Using the material below, print a verbatim copy of every line from the one containing "Given: Open the Contacts app icon" through the one containing "Given: Open the Enem 2019 news card", inclusive, and omit the pictures.

Given data |
>>

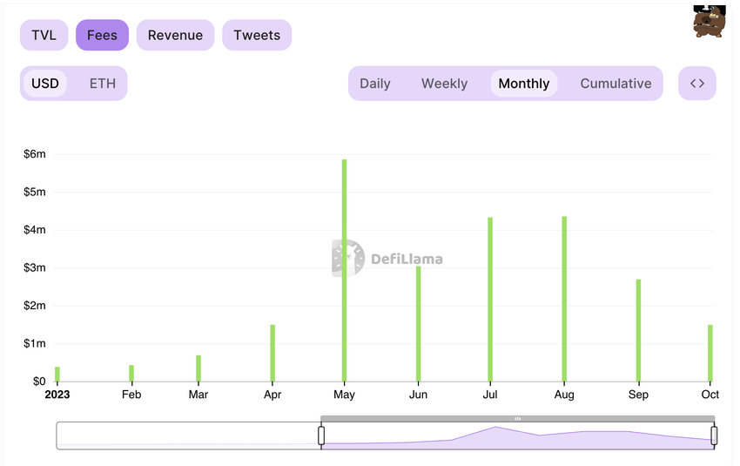Screen dimensions: 740x466
Task: Click the bear avatar image
Action: click(710, 21)
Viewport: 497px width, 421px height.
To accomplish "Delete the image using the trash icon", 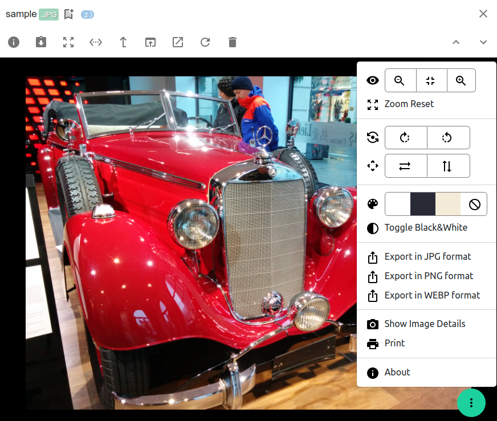I will 232,42.
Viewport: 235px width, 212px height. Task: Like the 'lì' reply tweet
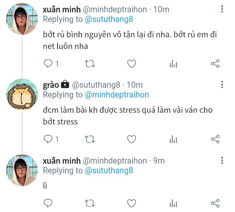pos(132,203)
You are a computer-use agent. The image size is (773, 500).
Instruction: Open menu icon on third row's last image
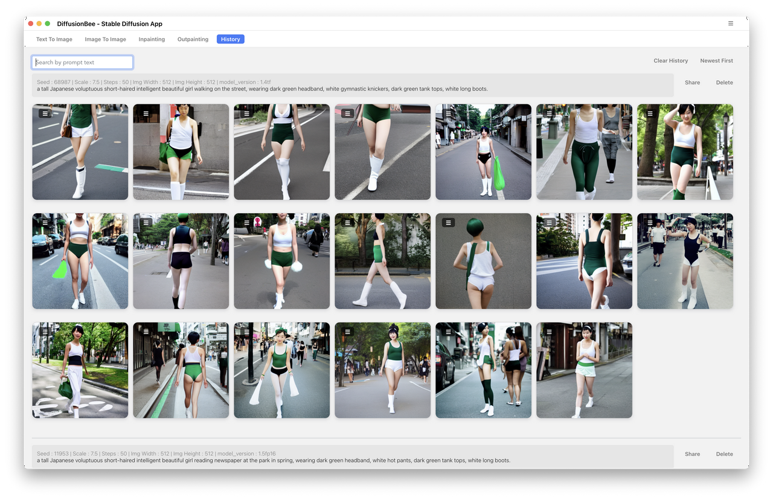click(x=549, y=332)
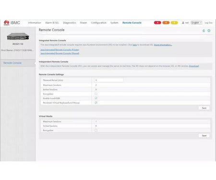This screenshot has height=180, width=216.
Task: Click the Huawei logo icon
Action: click(x=6, y=23)
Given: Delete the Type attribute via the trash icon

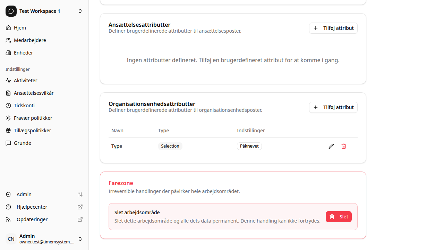Looking at the screenshot, I should [x=344, y=146].
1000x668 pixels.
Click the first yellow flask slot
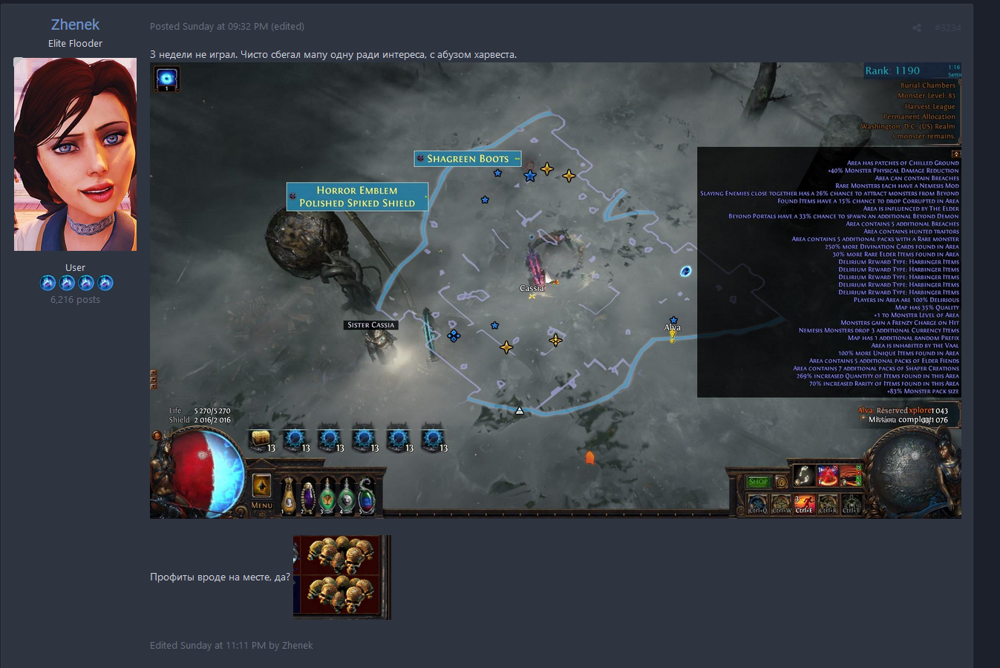click(x=289, y=495)
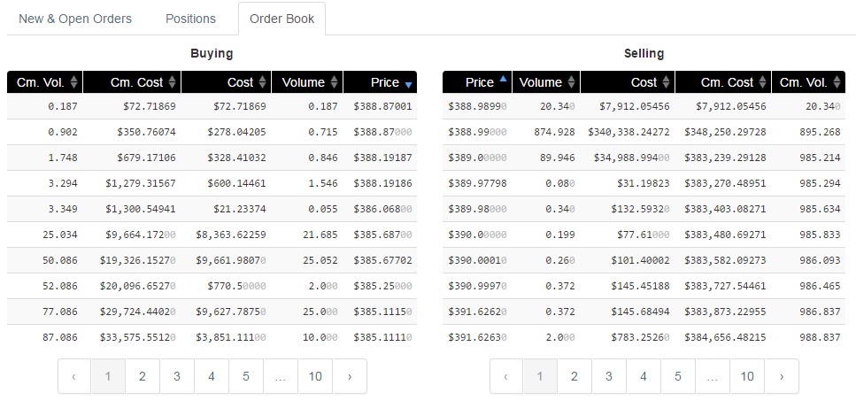Click descending sort arrow on Buying Price
The width and height of the screenshot is (856, 408).
point(408,84)
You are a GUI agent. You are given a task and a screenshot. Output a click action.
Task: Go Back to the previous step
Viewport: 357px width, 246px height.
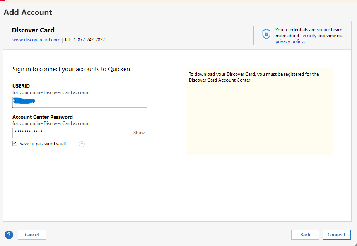[x=305, y=235]
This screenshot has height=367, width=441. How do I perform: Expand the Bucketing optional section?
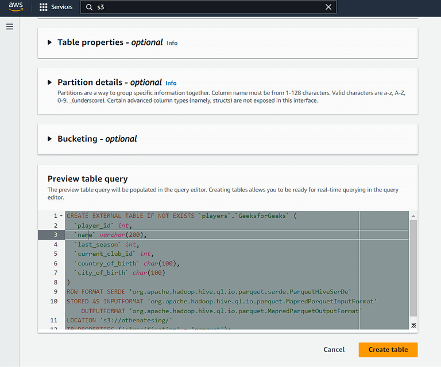(51, 139)
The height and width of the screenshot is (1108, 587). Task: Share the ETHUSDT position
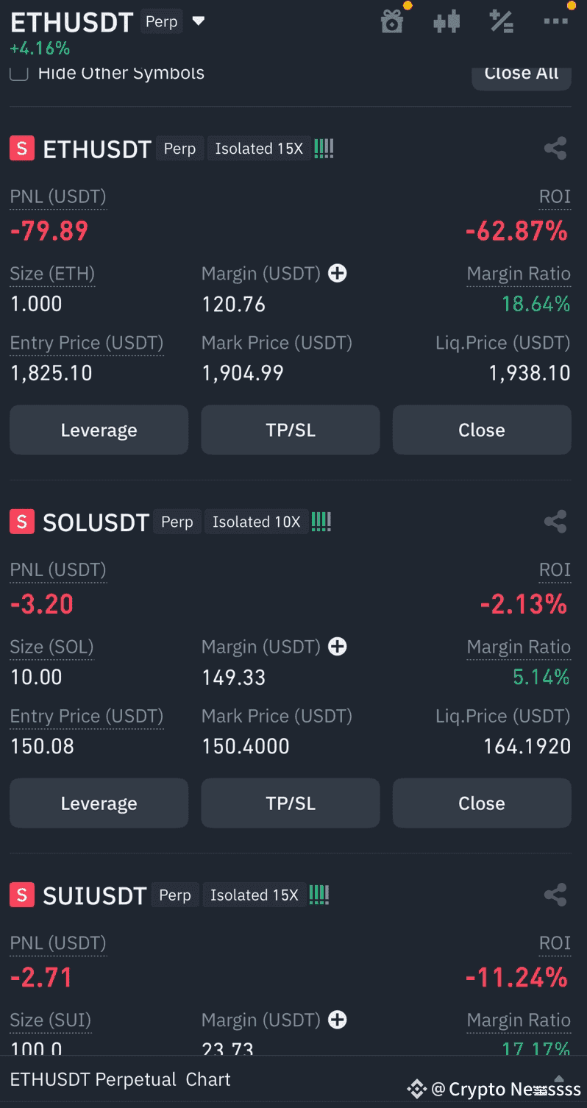pyautogui.click(x=555, y=149)
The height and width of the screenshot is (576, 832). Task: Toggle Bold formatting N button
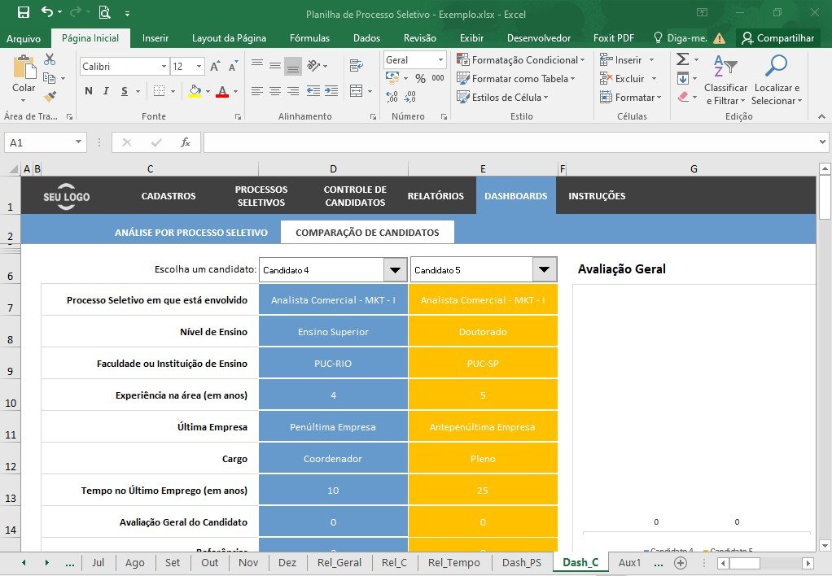[x=89, y=91]
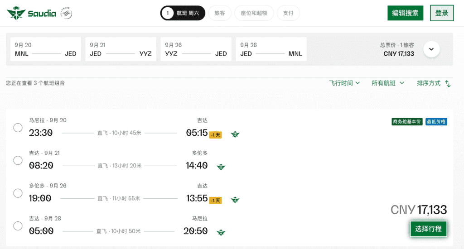The width and height of the screenshot is (464, 249).
Task: Go to the 旅客 step tab
Action: coord(220,13)
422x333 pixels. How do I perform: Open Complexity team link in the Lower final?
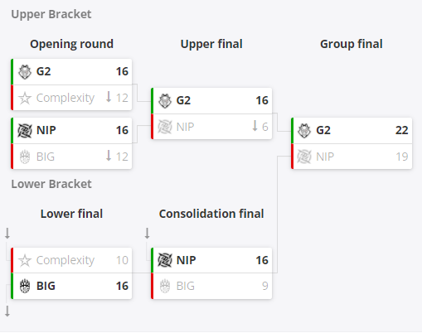(x=65, y=260)
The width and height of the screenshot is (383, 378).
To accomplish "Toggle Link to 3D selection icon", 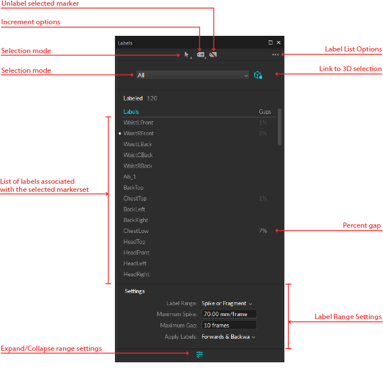I will pyautogui.click(x=258, y=75).
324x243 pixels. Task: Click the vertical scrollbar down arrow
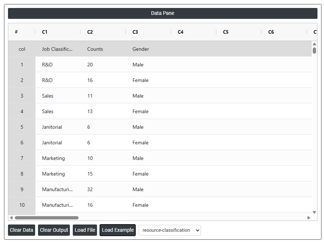[314, 212]
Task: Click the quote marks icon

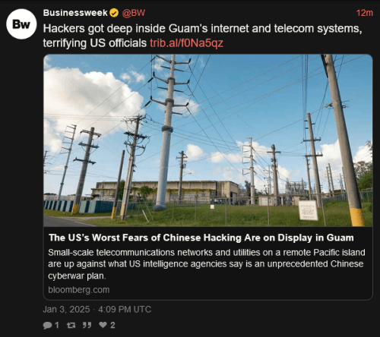Action: (87, 325)
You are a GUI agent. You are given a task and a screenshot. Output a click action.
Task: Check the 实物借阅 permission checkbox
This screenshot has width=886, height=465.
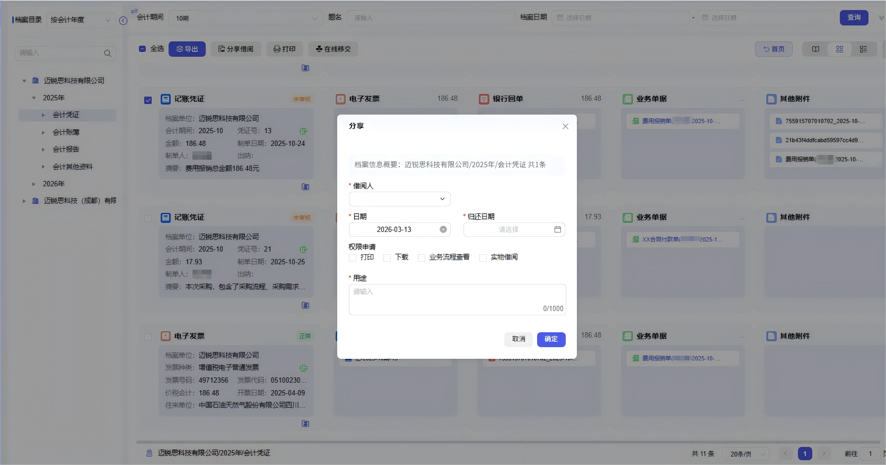483,258
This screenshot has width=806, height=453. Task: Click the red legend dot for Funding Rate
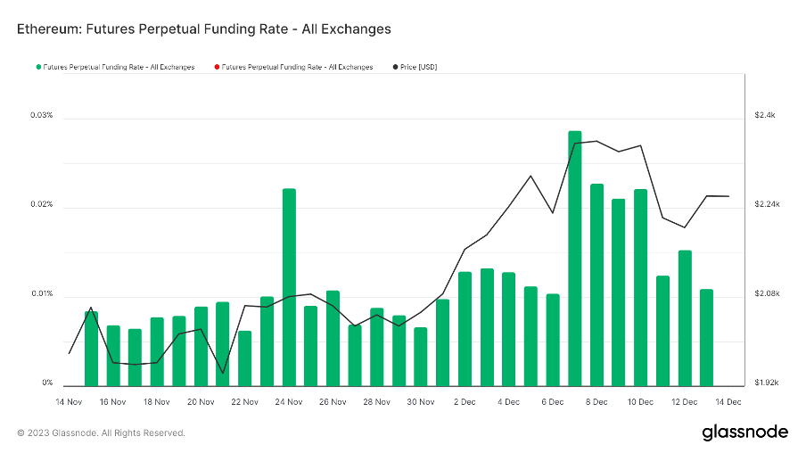pyautogui.click(x=217, y=67)
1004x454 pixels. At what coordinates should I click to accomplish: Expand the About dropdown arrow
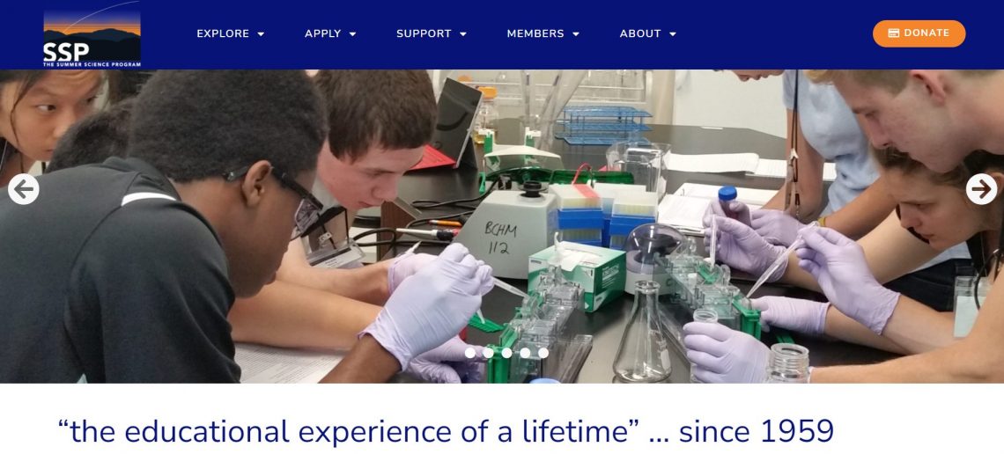pyautogui.click(x=672, y=34)
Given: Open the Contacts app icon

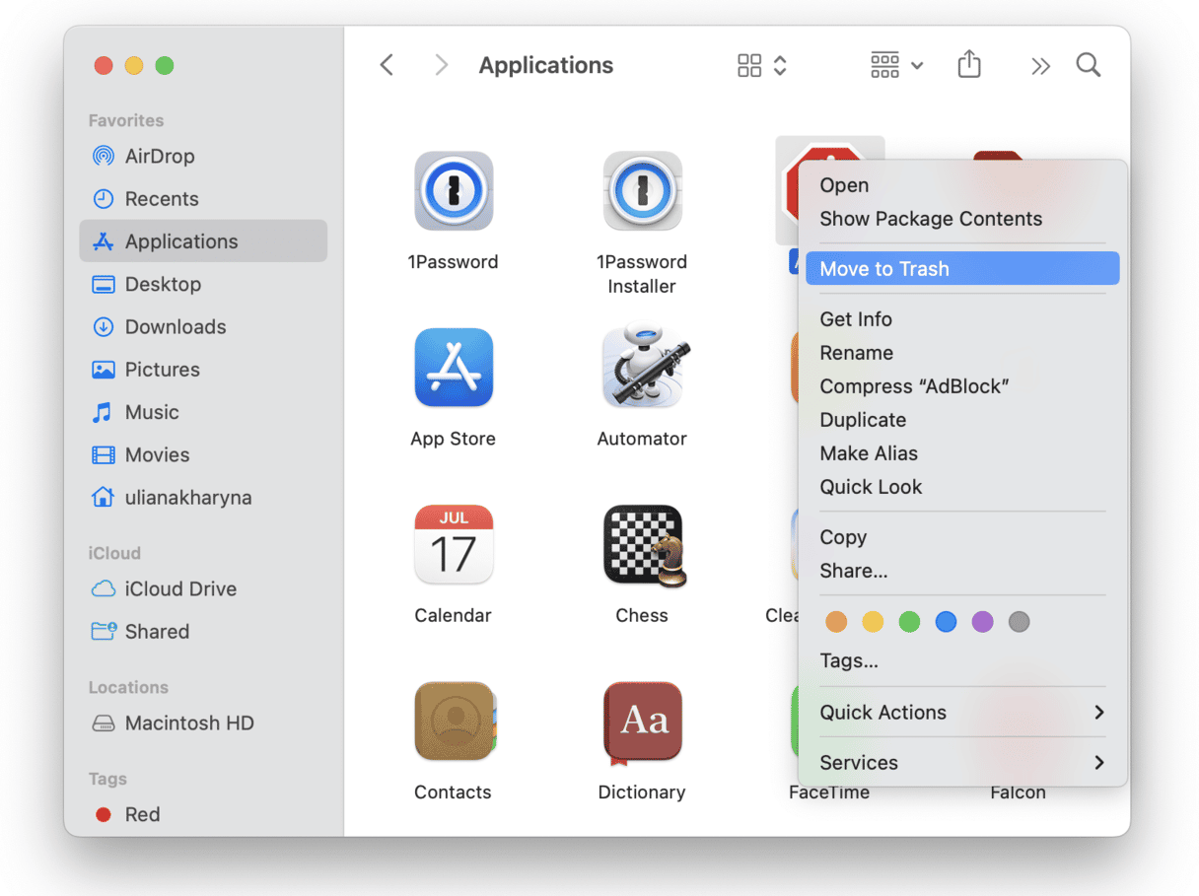Looking at the screenshot, I should [453, 722].
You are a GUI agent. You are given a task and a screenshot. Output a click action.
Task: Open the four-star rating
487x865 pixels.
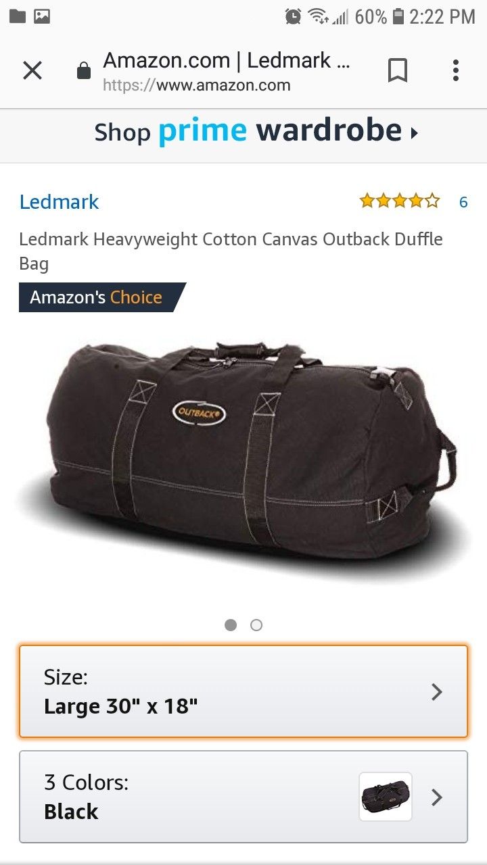pyautogui.click(x=400, y=201)
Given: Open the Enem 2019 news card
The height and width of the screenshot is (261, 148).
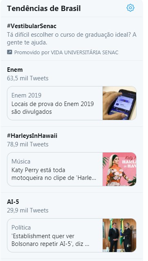Looking at the screenshot, I should pos(72,103).
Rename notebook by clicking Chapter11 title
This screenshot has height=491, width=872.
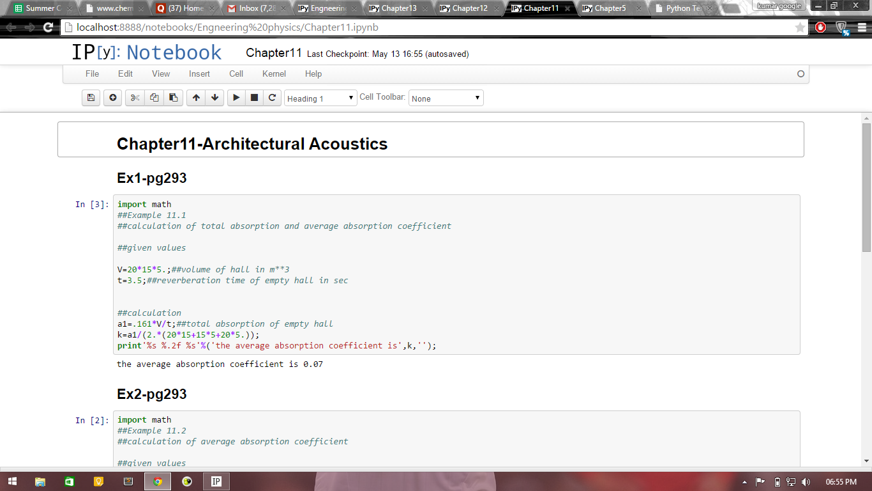(x=273, y=53)
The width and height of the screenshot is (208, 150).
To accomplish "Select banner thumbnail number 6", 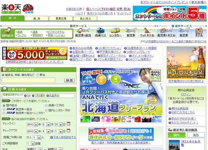I will click(136, 119).
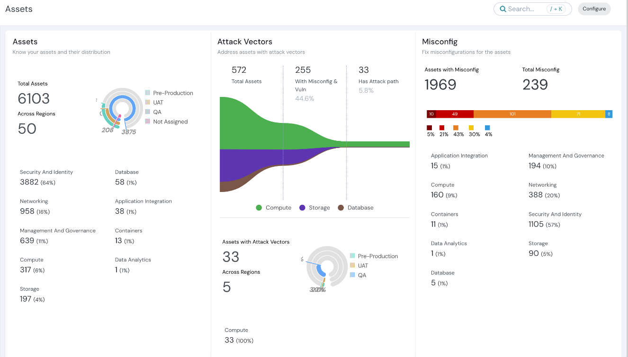This screenshot has height=357, width=628.
Task: Click the green Compute legend dot
Action: (x=259, y=208)

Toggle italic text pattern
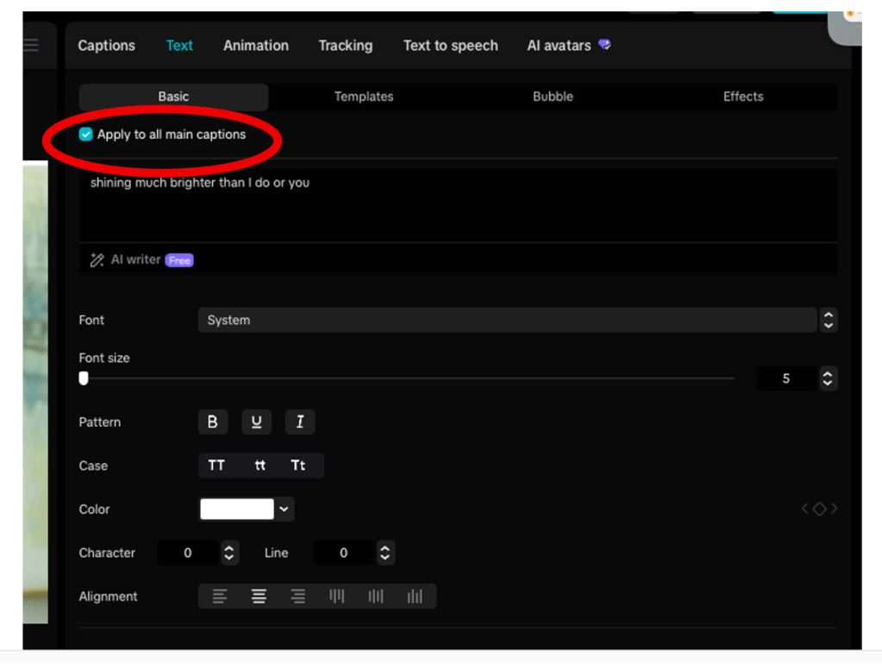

<<

Result |
Given: Open the Contacts app icon

Looking at the screenshot, I should [453, 722].
You are a GUI agent. You are given a task and a screenshot. Output a click action.
Task: Open the four-star rating
487x865 pixels.
pyautogui.click(x=400, y=201)
Given: Open the Enem 2019 news card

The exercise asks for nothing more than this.